2. bölümüyle daha da bir meraklandırmıştır, yavaş giden ama sizi içine çeken tuhaf bir olayı var bu dizinin, çözemedim.
izliyoruz efendim.
takip edilecek dizilerden, severek izliyoruz.
(bkz: talulah riley)
1. sezon 3. bölüm geride kaldı. kesinlikle efsane olacağına emin oldum sonunda. atmosfer mükemmel, oyunculuklar harika.
eğer çizgisini bozmazsa efsane olur. bilim kurgu ve western beraber güzelmiş, sevdim diyenler için daha iyisi geliyor:

(bkz: firefly)
3. bölümüyle iyice kendine bağlayan, bir acayip dizidir.
olaylar olaylar...
Western sevmeyen insana bile kendini izlettirmeyi başaran harika yeni hbo dizisi. Yalnızca oyuncu ve oyunculuklar bile kendini izlettirir cinsten.
ilk bölümden pek birşey anlayamadık ama efsanenin doğuşuna tanıklık ediyoruz benden söylemesi. yeni fenomen olacak bu yapım. ed harris ve anthony hopkins reyizler varsa zaten boş olmaz bi iş.

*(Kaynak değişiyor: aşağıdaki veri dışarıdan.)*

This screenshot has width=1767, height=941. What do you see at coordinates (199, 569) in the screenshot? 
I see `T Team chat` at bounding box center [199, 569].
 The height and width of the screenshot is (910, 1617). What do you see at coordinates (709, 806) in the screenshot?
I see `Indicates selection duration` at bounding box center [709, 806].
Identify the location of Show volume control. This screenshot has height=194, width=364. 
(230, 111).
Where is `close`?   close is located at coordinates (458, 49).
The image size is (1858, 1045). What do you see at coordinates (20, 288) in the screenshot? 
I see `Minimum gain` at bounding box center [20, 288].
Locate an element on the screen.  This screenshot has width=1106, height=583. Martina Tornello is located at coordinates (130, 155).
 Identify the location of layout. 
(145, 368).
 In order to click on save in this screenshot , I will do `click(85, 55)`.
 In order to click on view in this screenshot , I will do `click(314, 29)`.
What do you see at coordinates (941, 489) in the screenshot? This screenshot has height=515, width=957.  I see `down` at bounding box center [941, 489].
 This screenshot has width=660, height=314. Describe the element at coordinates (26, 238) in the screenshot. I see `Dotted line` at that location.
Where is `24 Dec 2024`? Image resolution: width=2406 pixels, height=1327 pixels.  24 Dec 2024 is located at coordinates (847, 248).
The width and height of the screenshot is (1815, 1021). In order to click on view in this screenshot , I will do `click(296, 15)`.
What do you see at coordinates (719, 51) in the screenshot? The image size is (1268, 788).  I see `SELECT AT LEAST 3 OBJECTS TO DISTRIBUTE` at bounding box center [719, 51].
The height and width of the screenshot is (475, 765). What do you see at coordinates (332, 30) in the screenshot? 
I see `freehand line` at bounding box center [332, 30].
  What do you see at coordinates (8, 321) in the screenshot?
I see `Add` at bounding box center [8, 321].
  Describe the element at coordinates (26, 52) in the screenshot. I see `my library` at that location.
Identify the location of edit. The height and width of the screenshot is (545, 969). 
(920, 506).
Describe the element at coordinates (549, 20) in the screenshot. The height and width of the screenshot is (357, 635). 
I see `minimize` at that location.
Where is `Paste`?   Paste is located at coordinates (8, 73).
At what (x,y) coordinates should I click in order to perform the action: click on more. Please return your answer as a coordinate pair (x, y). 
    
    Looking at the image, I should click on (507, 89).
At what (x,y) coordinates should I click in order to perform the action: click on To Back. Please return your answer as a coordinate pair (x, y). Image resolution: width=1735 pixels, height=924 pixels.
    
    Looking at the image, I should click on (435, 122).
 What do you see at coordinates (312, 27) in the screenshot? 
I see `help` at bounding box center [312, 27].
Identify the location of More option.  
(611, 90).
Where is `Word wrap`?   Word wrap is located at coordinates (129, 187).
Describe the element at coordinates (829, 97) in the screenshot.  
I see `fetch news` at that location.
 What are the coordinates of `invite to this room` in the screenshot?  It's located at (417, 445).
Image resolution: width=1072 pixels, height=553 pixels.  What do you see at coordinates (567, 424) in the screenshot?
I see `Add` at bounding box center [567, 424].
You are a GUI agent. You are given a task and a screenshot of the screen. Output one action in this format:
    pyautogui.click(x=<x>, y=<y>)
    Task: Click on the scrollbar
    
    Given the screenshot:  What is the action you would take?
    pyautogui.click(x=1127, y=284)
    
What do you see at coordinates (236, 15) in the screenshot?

ayrıca herşey bi kenara Shannon Woodward adında şöyle güzellik, çekicilik ve cazibe abidesi bir hatun var dizide.

görsel

kesinlikle izlenmeli. 10 üzerinden 9.8 verdim.
yeni dizi ararken hbo'yu görünce şöyle bi baktım. western ve bilim kurgu olarak etiketlenmiş daha da meraklandım. derken introsunu dinledim ve ramin djawadi'den çıktığını gördüm. ayıla bayıla da izledim.

https://www.youtube.com/watch?v=QeBik_YHBYM
yayınlanan son bölümü ile suratımda salak bir gülümseme bırakan dizi. izleyen arkadaşlar bana, "bro senin meşhur lafın geçiyor bu bölümde" dediler. irdelemeye çalıştım ama söylemediler. izledim ve, "evrimin, hayati yaratırken kullandığı tek araç vardi. o da hataydı." repliği ile karşılaştım. bu benim düşüncemdi her zaman. ben insanın bu kadar bilinçlenmesini doğada oluşan bir bug gibi görüyordum.

diziye dönecek olursak, inanılmaz bir alt metinle geliyor. gerçekten nolan'lar bu işin grandmaster'ı olmuş.
Henüz ilk bölümünü izleyebildiğim bir dizi ancak okuduğum tüm yorumlar olumluydu. Çok önem verdiğim birisinin yoğun ısrarları sebebi ile başlamıştım. Mantığı ve kalitesi çok çok iyi olan bir yapım olmuş. Bölümün başlarında kafama takılan birçok şey olsa da devam ettikçe hepsini anladım. Şuanda da eksiklik gibi gelen birkaç detay var ama sorun yine benle alakalı olabilir diyerekten yazmıyorum, ilerleyen bölümlerde muhtemelen onların da cevabını alacağım.
efsane bir dizi olur bu.
Bir cacık olmayacak ortalama dizi. izlenmez mi derseniz izlenir ama bir efsane çıkar mı... Çıkmaz.
3.bölümü itibariyle

(bkz: başını vermeyen şehit)
kimse söylemeye cesaret edemez ama tek kelimeyle sıkıcı.